The well connected distributor

26.02.2007

The solution was to separate the customer interactions from internal systems, so customers could choose their preferred way of connecting using an extranet portal without affecting the operations of Avnet's internal systems. "We could now create a custom layer to adapt to our customer needs: b-to-b your way, not b-to-b our way," Chapman says. Those choices ranged from direct links to customer ERP systems to Web pages that enabled customers to enter orders manually.
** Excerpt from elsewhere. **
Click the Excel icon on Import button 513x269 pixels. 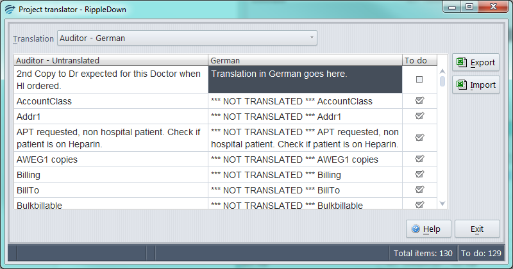coord(462,85)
As it had done with its internal systems, Avnet deployed wrappers around key legacy applications and created new services for missing functions, all accessed through generic APIs at the portal. In some cases, that meant providing adapters for the client to use; in others, it meant transforming data to whatever format the customer preferred, from IDoc to EDI to RosettaNet.

The M&A challenge

Not long after the RosettaNet effort, Avnet faced a new integration challenge: The company purchased IBM distributor the Savoir Technology Group in summer 2000. Along with the business came new applications that Avnet wanted to make available to both HP and its storage product clients.

Avnet, however, first simply had to make the Savoir front end work with the Avnet back end. "We took all their front-end apps and had them running on our system in three months," Chapman notes. The company performed this trick by creating new services to translate Savoir's data and basic functions into Avnet's common model.